== TEXT SECTION

Online or P2P. Huge market of lenders who can be very flexible with terms.
Use a long-term relationship to convince your bank to agree to a short-term loan.
Cash advances. This is a really, really expensive option, but it’s available.
You could add more options like payroll advances, loans from retirement accounts or borrowing against life insurance to the list, but those are last-ditch choices best left untouched unless everything else fails. There are better alternatives to consolidate debt with bad credit.
What Is Considered a Bad Credit Score?
Credit scores range from 300-850 and while there is no official start to the “bad credit score” category, it’s safe to say if you’re under 650, you are considered a high risk and pay the highest interest rates.
People in this category are prime candidates for bad credit loans.
The definition of a “good” and “bad” credit score does vary from lender to lender. Some won’t touch anyone with a credit score under 650, some actually market to consumers with a sub-650 score.
So it’s hard to say what makes you “good” or “bad” on the credit scoreboard, but the accepted range looks something like this:
760-850 – Excellent
700-759 – Very good
660-699 – Fair
620-659 – Poor
Scores under 620 – Extremely poor
How Bad Credit Scores Affect Borrowing
Consumers in the good-to-excellent credit score category (700 and above) receive the lowest interest rates and best loan terms. Consumers in the poor and extremely poor categories (anything under 620) are burdened with high rates and may not be approved for a loan at all. Folks in the middle (621-699) have to weigh the cost of a bad credit loan versus the gain they hope to make by using it to pay off bills.
In other words, the higher your credit score, the more likely you’ll get a good deal on a loan. Low credit scores are risky business and borrowers are punished for it with high interest rates.

====
== INFORMATION PROVIDED

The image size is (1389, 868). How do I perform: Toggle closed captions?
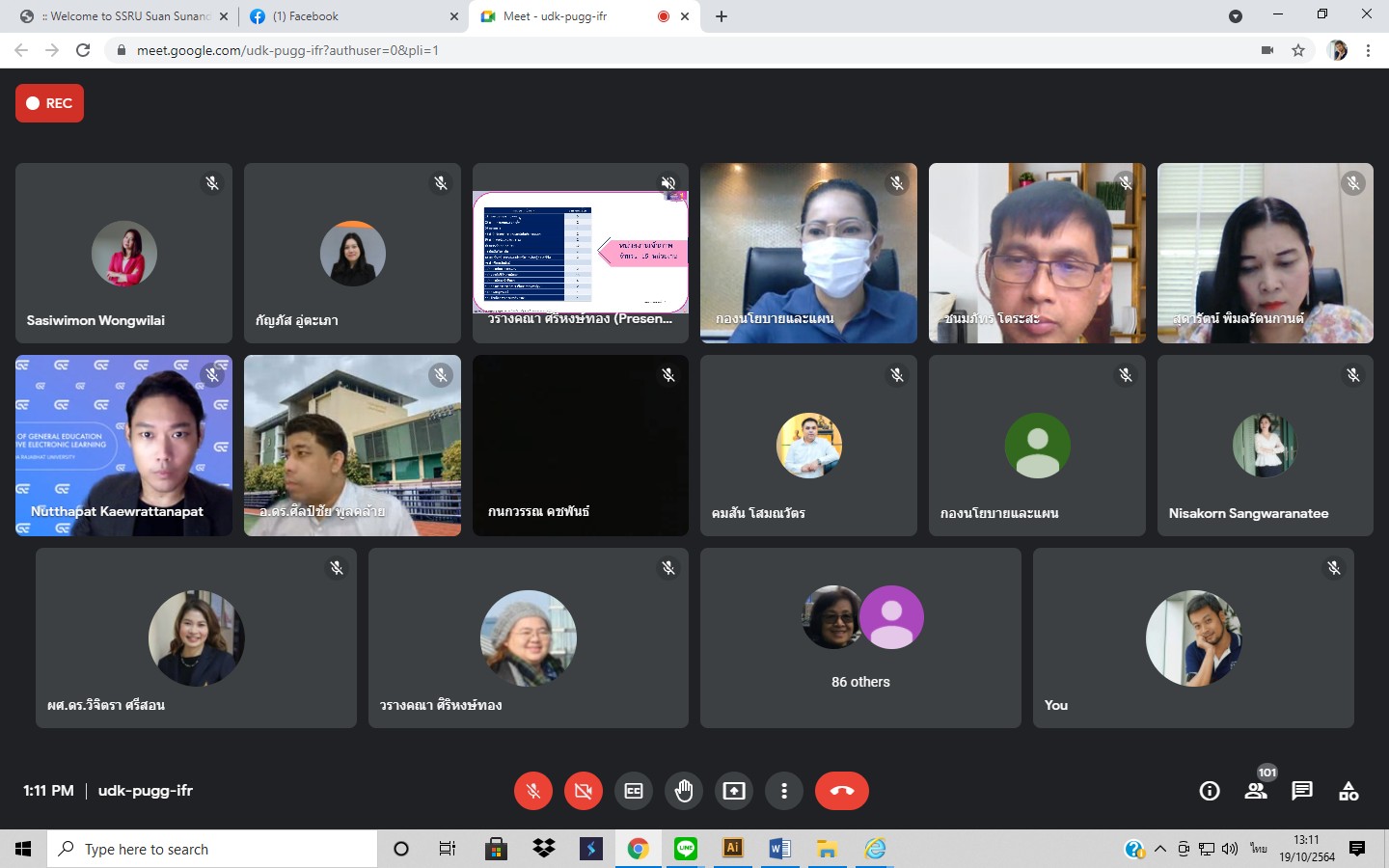634,791
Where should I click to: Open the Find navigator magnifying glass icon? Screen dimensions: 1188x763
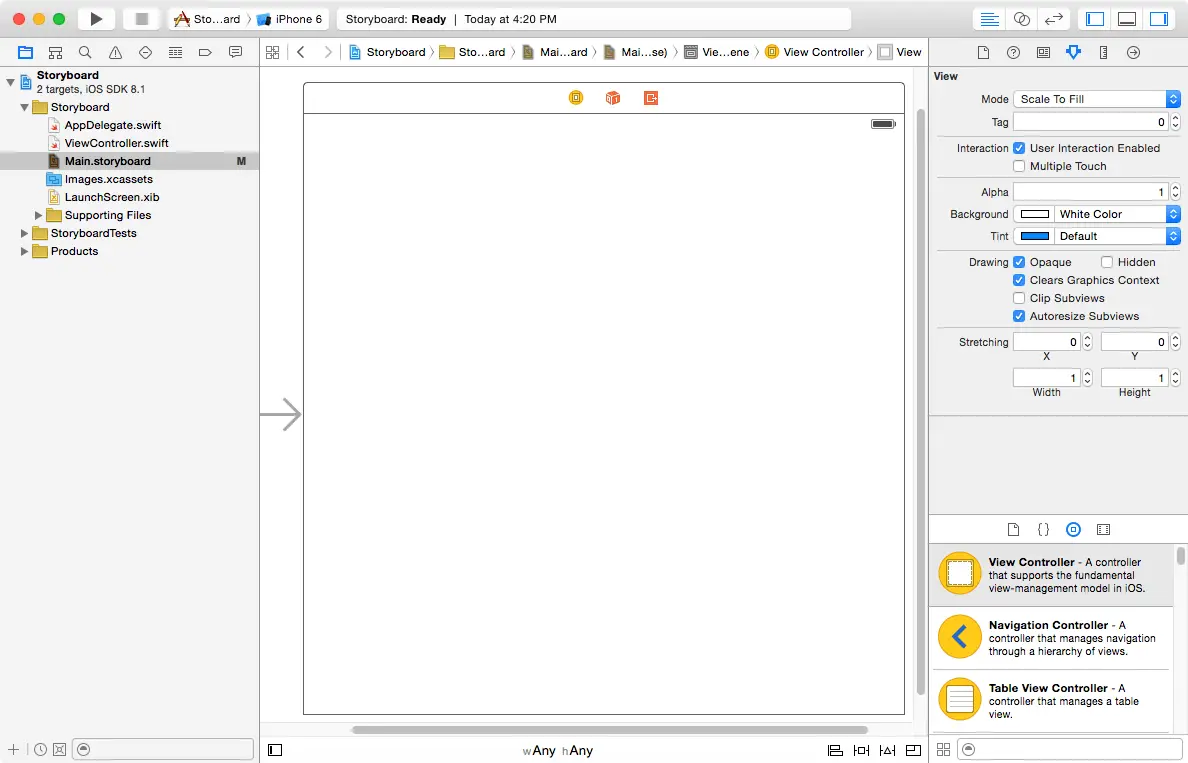(85, 52)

====

__WORK TASK 1__
Update the passage on credit scores, starting with "What Is Considered" and going on through "bad credit loans.", so that "significant risk" replaces "high risk".
__WORK TASK 2__
In the text on credit scores, what score range is labeled "Fair"?
__WORK TASK 3__
Resume the text on bad credit scores and borrowing after its last sentence.

__EXERCISE OUTPUT 1__
What Is Considered a Bad Credit Score?
Credit scores range from 300-850 and while there is no official start to the “bad credit score” category, it’s safe to say if you’re under 650, you are considered a significant risk and pay the highest interest rates.
People in this category are prime candidates for bad credit loans.

__EXERCISE OUTPUT 2__
660-699

__EXERCISE OUTPUT 3__
Many consumers get that message and that is why the average credit score for U.S. consumers has risen to an all-time high of 705 in 2020. That’s a 16-point jump over the last decade. However, the real numbers worth paying attention to are the combination of score and age, which say a lot about how our economy operates.
According to FICO, people ages 60-and-above have an average credit score of 743, while those in the 18-29-year-old bracket average just 652. It’s one of the few places in life where being old pays off.
Still, that’s a 91-point difference, which is very costly when you are shopping for home and auto loans as the graphic below demonstrates. Check out the payment differences in September of 2020 among credit scores for a 30-year, $200,000 home loan.
How Your Credit Score Effects a 30-year, $200,000 Home Loan
Score Interest Rate Monthly Payment Total interest paid
760-850 2.727% $814 $93,057
700-759 2.949% $838 $101,578
660-699 3.34% $880 $116,916
640-659 3.77% $929 $134,261
620-639 4.316% $992 $156,984
How Your Credit Score Effects a 6-year, $25,000 Auto Loan
Score Interest Rate Monthly Payment Total interest paid
720-850 3.65% $387.16 $2,875
660-719 4.68% $398.92 $3,722
620-659 7.65% $434.07 $6,253
619-and lower 11.92% $487.72 $10,115
How to Get a Loan with Bad Credit
If this is not an emergency, the first step to get a loan with a bad credit is to improve your credit score so you are able to afford the loan you need.
Start by making on-time payments, especially on credit cards; and reduce the balance on cards to under 30% of the credit limit allowed. Finally, don’t apply for any new credit.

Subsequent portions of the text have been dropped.